A culpa, a boa culpa, é de Alípio Silva. Homem sem patins, foi o treinador que teve a ideia de pôr a patinar sobre o gelo quem tinha o nariz torcido à ideia. Jéssica Rodrigues não via piada nisso, era feliz com as rodas, já as tinha entranhadas no conforto de rolar: nascida na Ponta do Sol, onde o Atlântico banha a ilha da Madeira a sul, a adolescente tem a uns 15 quilómetros de onde veio ao mundo a pista de patinagem do Clube Desportivo e Recreativo dos Prazeres. “Para ser sincera, não gostei muito do gelo, foi muito diferente”, confidencia. Aliás, logo acentua: “É mesmo muito diferente das rodas.”

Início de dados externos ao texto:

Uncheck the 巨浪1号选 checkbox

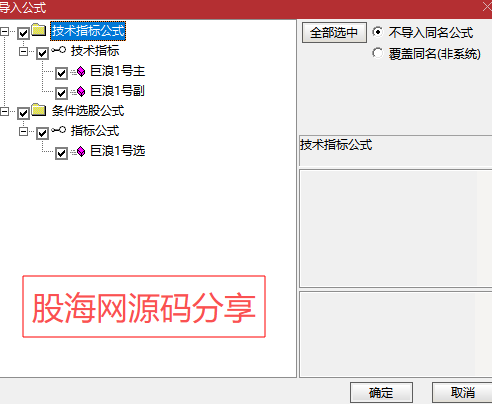click(61, 153)
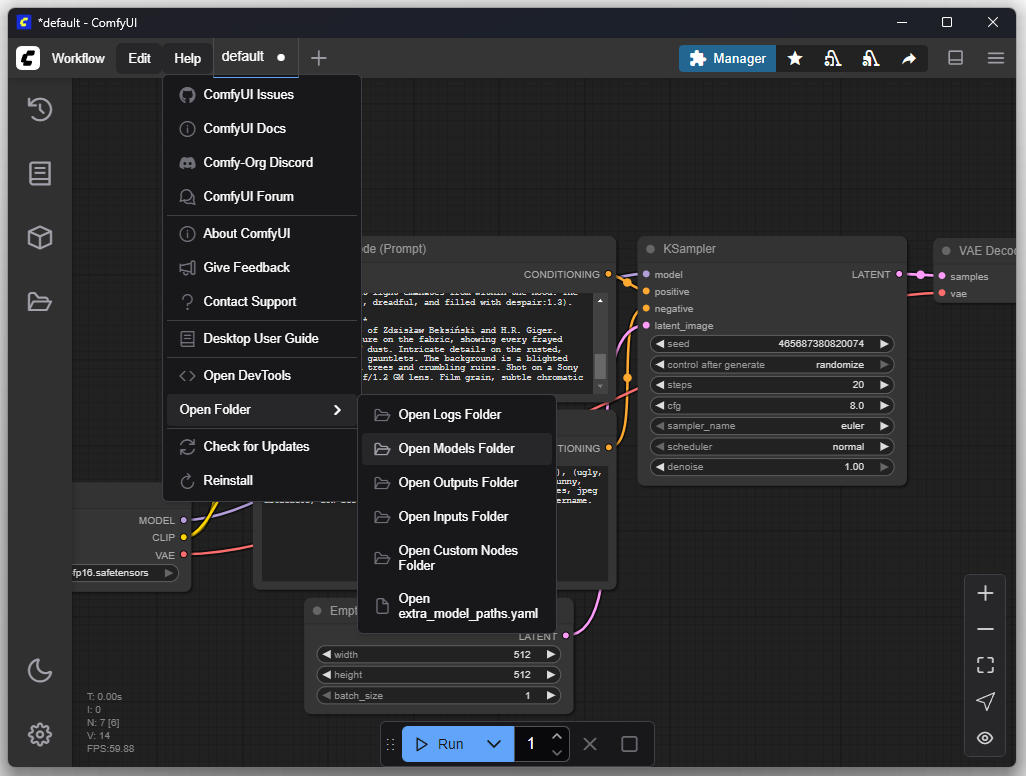Open the settings gear icon
Screen dimensions: 1026x776
click(39, 734)
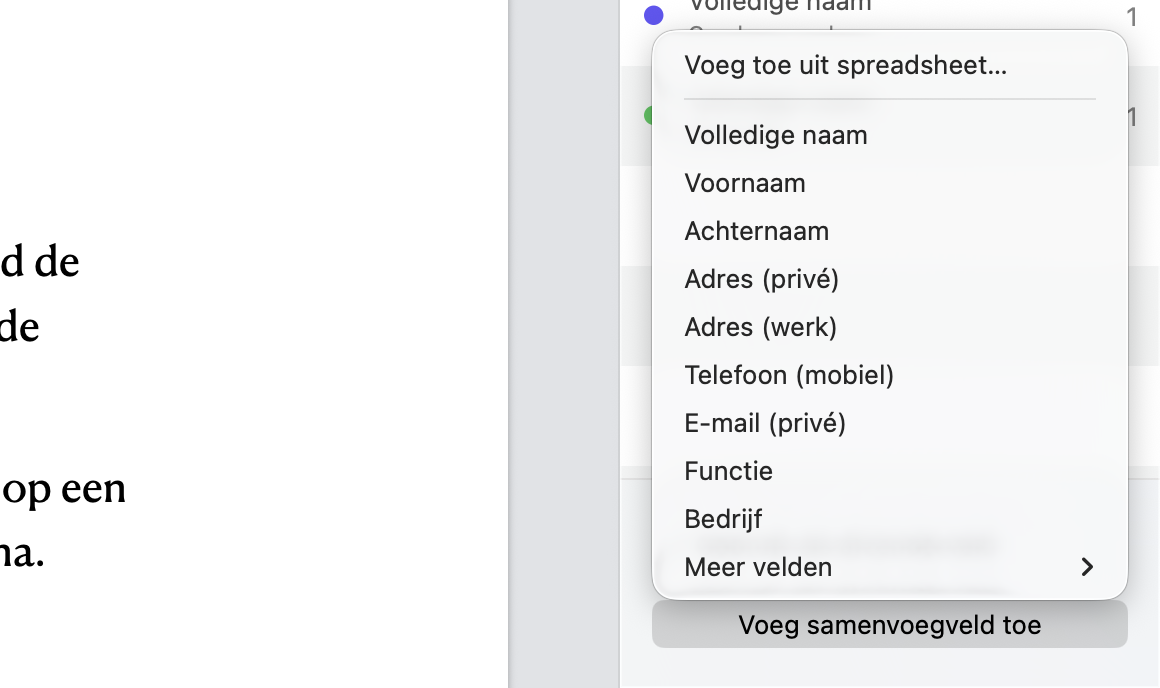This screenshot has width=1160, height=688.
Task: Pick the Voornaam merge field
Action: [745, 183]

Não é curioso que o diga, mas será fantástico que se tenha adaptado tão bem. Sobre rodas não há materiais a entrarem noutros, quando calçados os patins em linha permitem que um objeto tire partido de uma superfície para deslizar. Do contacto retira-se o proveito. Se houver metal afiado na base dos pés e água solidificada por baixo, surge a intromissão entre materiais. “Se pusermos a lâmina um pouco torta no gelo, a força que fazemos já não vai compensar tanto. São coisas muito pequenas que fazem a diferença”, explica sucintamente, indo de novo ao que diverge quando a questão em Jéssica Rodrigues é a convergência.
A adolescente que conheceu as rodas bastante antes das lâminas é, aos 18 anos, campeã mundial júnior de patinagem no gelo porque soube aplicar as suas valências noutro contexto. “A minha base, o saber patinar, há coisas que consegui aproveitar. Já tinha força e uma condição física muito boa nas rodas”, justifica quem venceu o ouro em Collalbo, no Tirol do Sul, região montanhosa de Itália com tiques austríacos onde acabou a ser a mais rápida nos 400 metros na prova de mass start. E deu o primeiro título do género a Portugal, o país acalorado das brandas temperaturas, nas modalidades de inverno. Desde então “tem sido uma loucura”.